REVIEW: Grateful Dead: Workingman's Blues
Grateful Dead: Workingman's Dead [reissue] [Warner 1970/Rhino 2003]
Three words? Very unexpected Dead
As far as I was concerned, Workingman's Dead was going to be an easy review. I mean, it's the Grateful Dead, right? So that means meandering guitar jams and half-hour bass solos, and lots of 'em, right? All it would take was a few sentences on how their music was obviously a sonic manifestation of an LSD trip, and the review would practically write itself.

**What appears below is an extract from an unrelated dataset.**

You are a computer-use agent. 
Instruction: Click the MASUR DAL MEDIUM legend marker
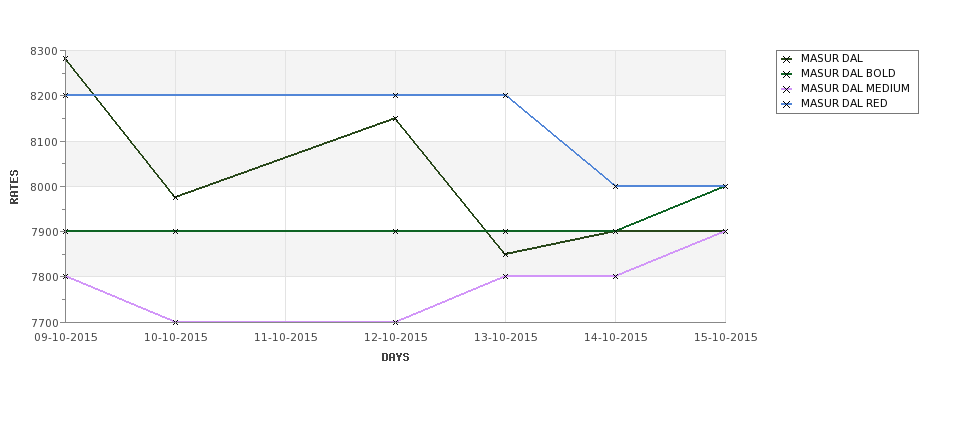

And then I actually listened to the album. And found that I could not have been more wrong. Rather than hearing something that would be the musical embodiment of Max Yasgur's farm (and some festival that was held there in 1969), Workingman's Dead is the sound of a band going back to the farm themselves, foregoing all the experimentation (both musical and otherwise) of the psychedelic counterculture in favour of a much rootsier sound. Songs like "Uncle John's Band" and "Dire Wolf" wouldn't have sounded out of place on the Byrds' masterpiece from a from years earlier, Sweetheart Of The Radio, while "Easy Wind" and "New Speedway Boogie" are both nice pieces of blues-rock. There's a definite laidback feel to Workingman's Dead, but rather than letting that translate into soundtracks for a dozen acid trips (literally), here the Dead simply sought to create songs that could be listened to by listeners in any state of mind. "Black Peter" may be the most mellow song I've ever heard, but it doesn't use that as an excuse to go on forever. For anyone who thinks that the Grateful Dead were a band more noteworthy for their endless tour than for their musical accomplishments, Workingman's Dead is a very convincing counterargument.